**TAREFA**
Transcreva palavra por palavra a parte da crônica sobre a festa do guaraná que começa nas palavras que contêm "Então, começaram com" e termina depois de "você conseguisse beber.".

13 de junho de 2006

Outro texto dos tempos d'antanho...

“Refrigerante”

Festa na escola, vocês já passaram por isso? Não sei se ainda são feitas, tamanha a violência que infesta nossas vidas, mas eram prática comum nas escolas públicas estaduais, sempre às voltas com falta de verbas, motivo pelo qual as associações de pais e mestres (entidades criadas para suprir o que o governo não fazia, ou seja: tudo) organizavam essas atividades caça-níqueis. No começo, eram só as famigeradas e odiosas (para mim) festas juninas. Tinha e tenho trauma dessas coisas. Primeiro que acho ridículo esse negócio de, vivendo em São Paulo, se fantasiar de caipira (com todo o respeito aos que possuem raízes interioranas). Depois, obrigar a criançada a dançar quadrilha que, no meu entender, só vale para assaltos a bancos. Por fim, a extorsão qualificada que era a "cadeia", um lugar para onde levavam qualquer um que tivesse cara de trouxa ou não fosse forte o suficiente para resistir a seus captores. Bom, mas estou me desviando do assunto.
Então, começaram com as tais festas e, após algumas tentativas frustradas com temas infelizes - do salgado, de doces etc. - tiveram (ignoro quem) a idéia de promover uma festa do guaraná. Não, nada de orgias aspergidas com o suposto afrodisíaco. Guaraná, aquele que vem em garrafas, gasoso, doce, e produzido pela mesma companhia que produz a melhor cerveja do país (de acordo com ela própria). Não, não é a Brahma. (Um parênteses: como é duro evitar o merchandising hoje em dia!) Festa do Guaraná, com fornecimento de bebidas pela Antárctica, atual Ambev (pronto, tá feita a propaganda!), salgados e sanduíches pelas mães, e canecas vendidas juntamente com o convite que dava direito à entrada e a todo o guaraná que você conseguisse beber.
Devo confessar que nunca fui fã desse refrigerante. Hoje, talvez pela invasão quase hecatômbica da... da... Coca-Cola (desisto!), me sinto tentado a bebericar o líquido dourado e doce enquanto me enveneno com um Big Mac. Mas, naquela época, já sentia saudades de uma daquelas marcas locais, desaparecidas por conta do poderio econômico dos concorrentes. Havia a Tubaína, que ainda pode ser encontrada em certos bairros, mas que não chega aos pés das que bebi. Melhor que esta, no entanto, era a Cerejinha que, evidentemente, não tinha resquício nem lembrança da fruta que inspirava seu nome, mas era única, um diferencial perante a mesmice de bebidas inócuas (ou quase) de hoje.

**DADOS REGISTRADOS**
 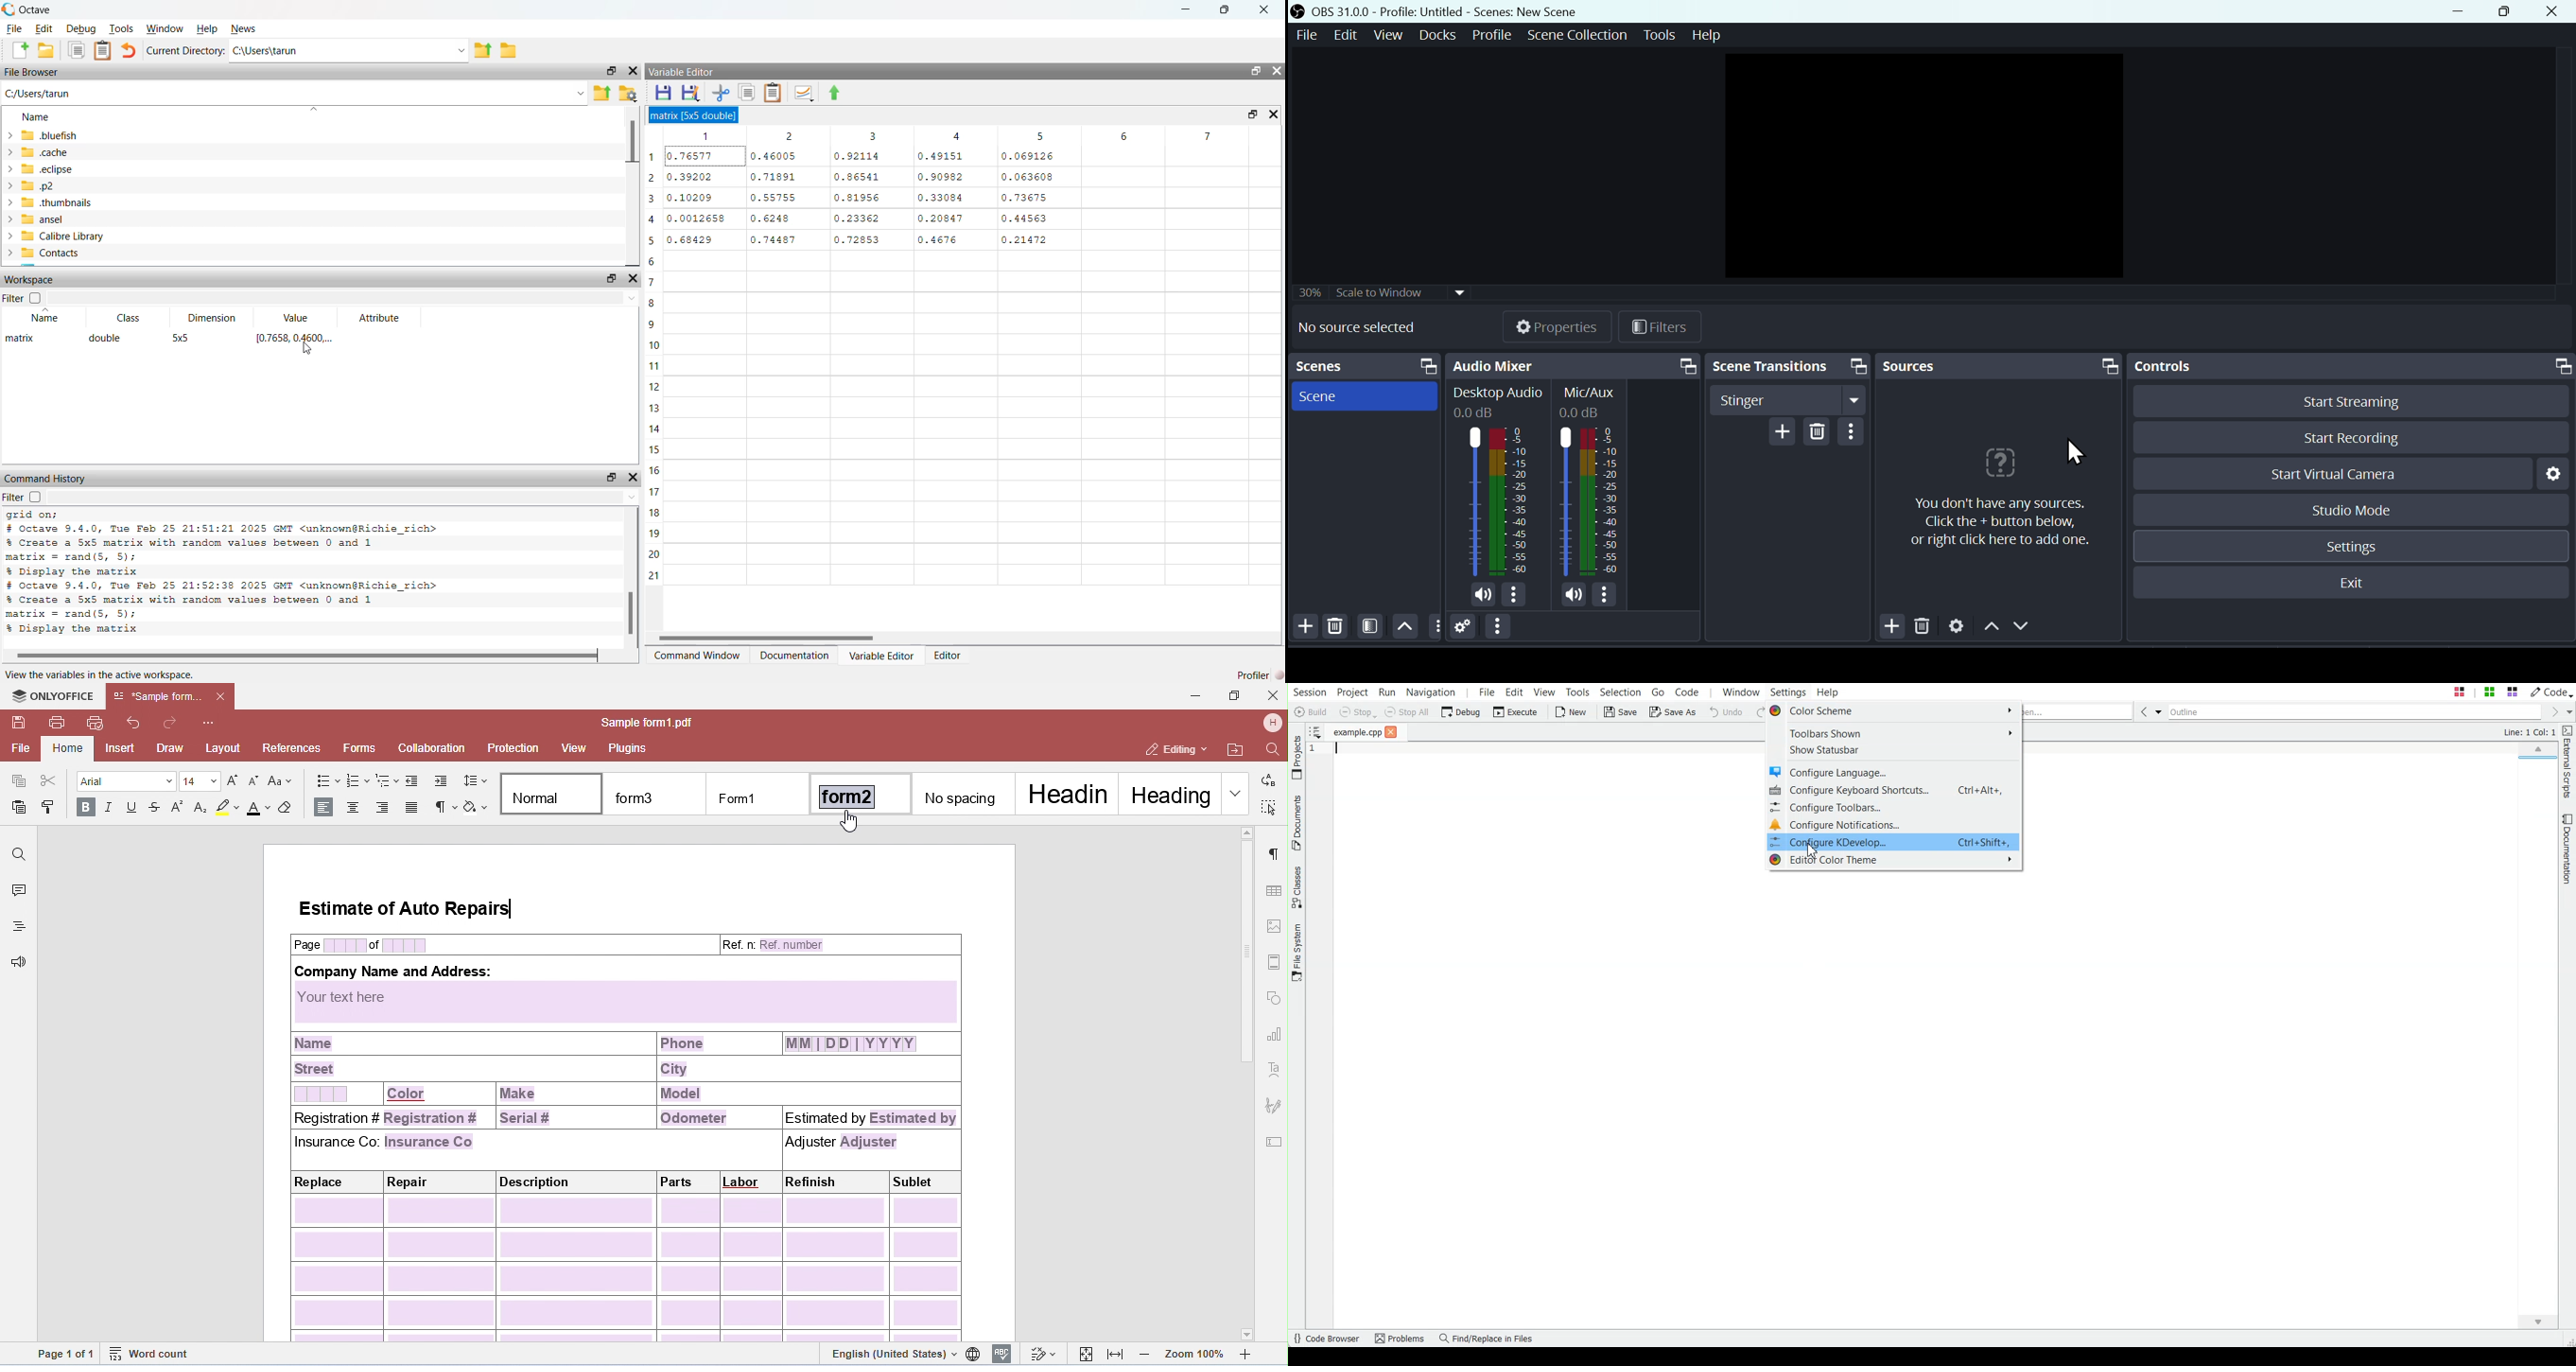 What do you see at coordinates (1356, 327) in the screenshot?
I see `No source selected` at bounding box center [1356, 327]. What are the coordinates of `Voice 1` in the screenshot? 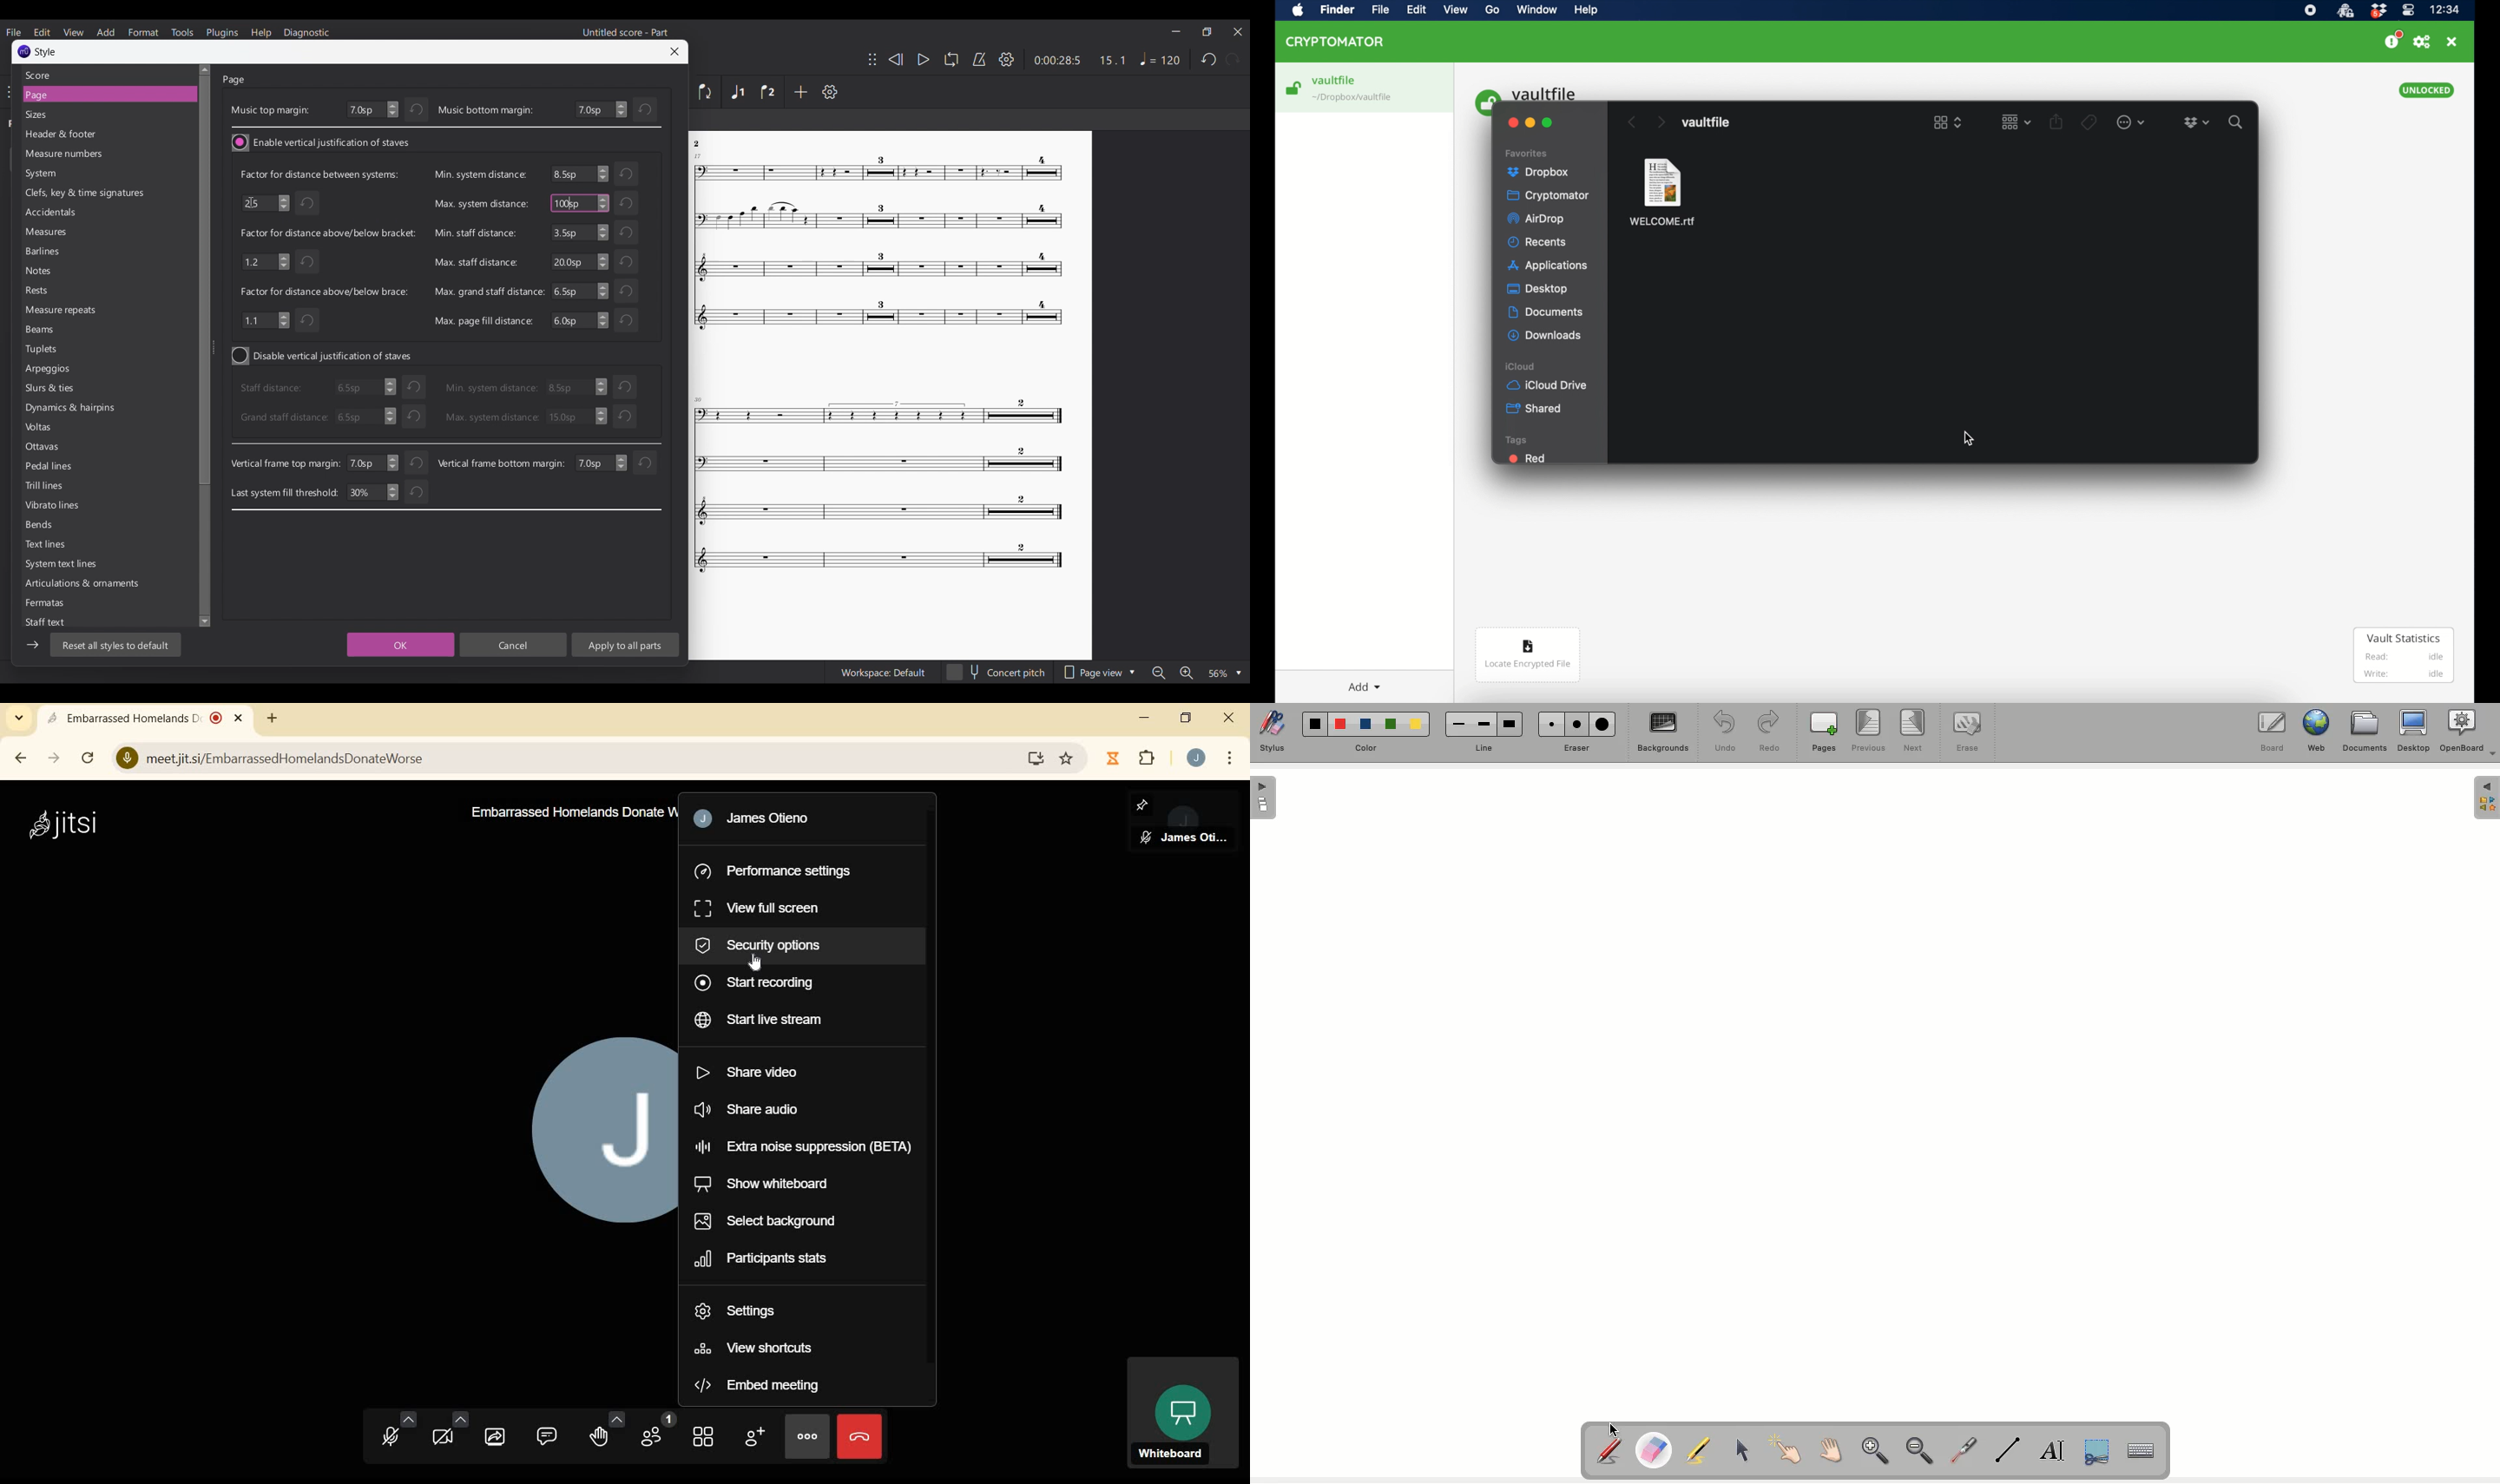 It's located at (737, 92).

**EXERCÍCIO PRONTO**
Então, começaram com as tais festas e, após algumas tentativas frustradas com temas infelizes - do salgado, de doces etc. - tiveram (ignoro quem) a idéia de promover uma festa do guaraná. Não, nada de orgias aspergidas com o suposto afrodisíaco. Guaraná, aquele que vem em garrafas, gasoso, doce, e produzido pela mesma companhia que produz a melhor cerveja do país (de acordo com ela própria). Não, não é a Brahma. (Um parênteses: como é duro evitar o merchandising hoje em dia!) Festa do Guaraná, com fornecimento de bebidas pela Antárctica, atual Ambev (pronto, tá feita a propaganda!), salgados e sanduíches pelas mães, e canecas vendidas juntamente com o convite que dava direito à entrada e a todo o guaraná que você conseguisse beber.